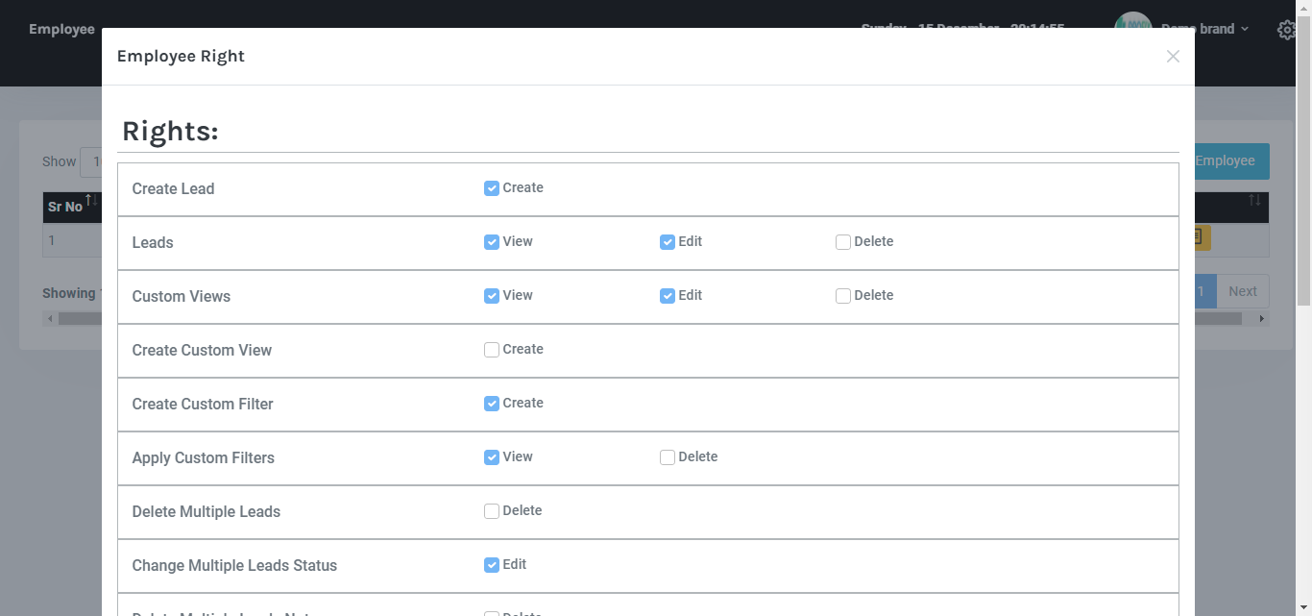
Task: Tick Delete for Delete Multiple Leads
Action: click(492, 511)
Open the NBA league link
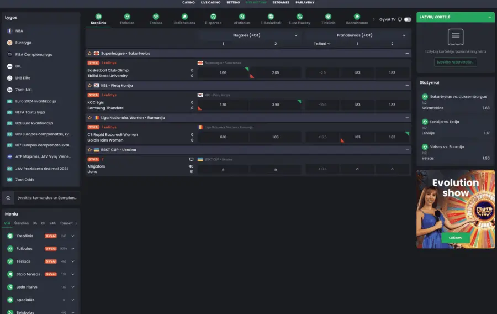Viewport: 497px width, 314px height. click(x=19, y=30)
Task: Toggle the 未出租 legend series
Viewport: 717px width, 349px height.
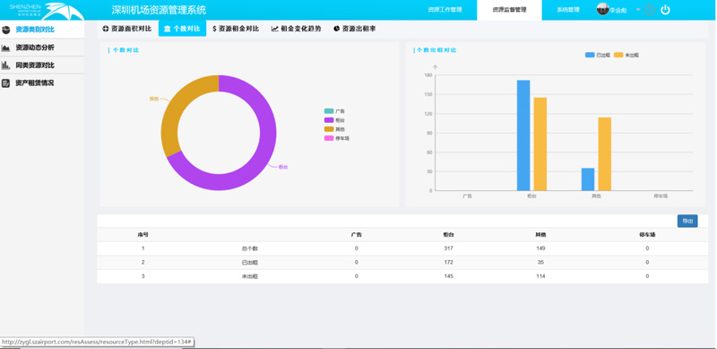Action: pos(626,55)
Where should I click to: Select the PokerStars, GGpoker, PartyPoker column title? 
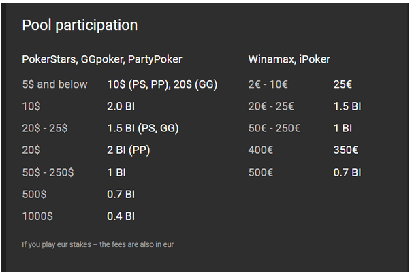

◇ ◇ ◇ ◇

(WORK TO BE COMPLETED):
Exactly as written, reproduce the lines from the one containing "Open the NBA league link" through the last line of the entries above, and leave every picture out.

(EXPECTED ANSWER):
Open the NBA league link
Viewport: 497px width, 314px height. click(x=19, y=30)
Task: Toggle the 未出租 legend series
Viewport: 717px width, 349px height.
Action: pos(626,55)
Where should I click to: Select the PokerStars, GGpoker, PartyPoker column title? 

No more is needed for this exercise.